What you are asked to do
Please set down the items below word for word, from the line that contains "Screen dimensions: 2576x1358" through the line that contains "will click(x=456, y=101).", and nothing else.

Records shown
-- Start --

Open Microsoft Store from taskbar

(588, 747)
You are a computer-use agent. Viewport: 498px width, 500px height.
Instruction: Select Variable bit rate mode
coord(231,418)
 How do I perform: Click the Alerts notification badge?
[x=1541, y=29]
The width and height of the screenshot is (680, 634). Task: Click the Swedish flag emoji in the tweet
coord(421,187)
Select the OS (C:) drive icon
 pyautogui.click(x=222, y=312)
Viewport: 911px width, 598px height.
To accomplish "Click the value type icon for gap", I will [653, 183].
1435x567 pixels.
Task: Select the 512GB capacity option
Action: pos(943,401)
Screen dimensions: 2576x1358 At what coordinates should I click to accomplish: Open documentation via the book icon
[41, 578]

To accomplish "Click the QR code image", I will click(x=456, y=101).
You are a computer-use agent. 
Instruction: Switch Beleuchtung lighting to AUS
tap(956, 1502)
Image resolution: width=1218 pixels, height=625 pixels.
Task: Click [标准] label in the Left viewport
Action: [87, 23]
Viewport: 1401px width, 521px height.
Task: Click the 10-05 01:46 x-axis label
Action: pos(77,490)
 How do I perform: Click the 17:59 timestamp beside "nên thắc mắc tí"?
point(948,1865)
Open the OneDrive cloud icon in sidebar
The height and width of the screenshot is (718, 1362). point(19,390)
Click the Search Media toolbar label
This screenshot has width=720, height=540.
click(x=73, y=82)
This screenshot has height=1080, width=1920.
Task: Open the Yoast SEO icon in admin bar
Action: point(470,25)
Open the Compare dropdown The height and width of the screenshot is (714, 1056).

-- End --

Final result
Screen dimensions: 2576x1358 At what coordinates should I click to accomplish: Open documentation via the book icon
[41, 578]

To accomplish "Click the QR code image", I will click(x=456, y=101).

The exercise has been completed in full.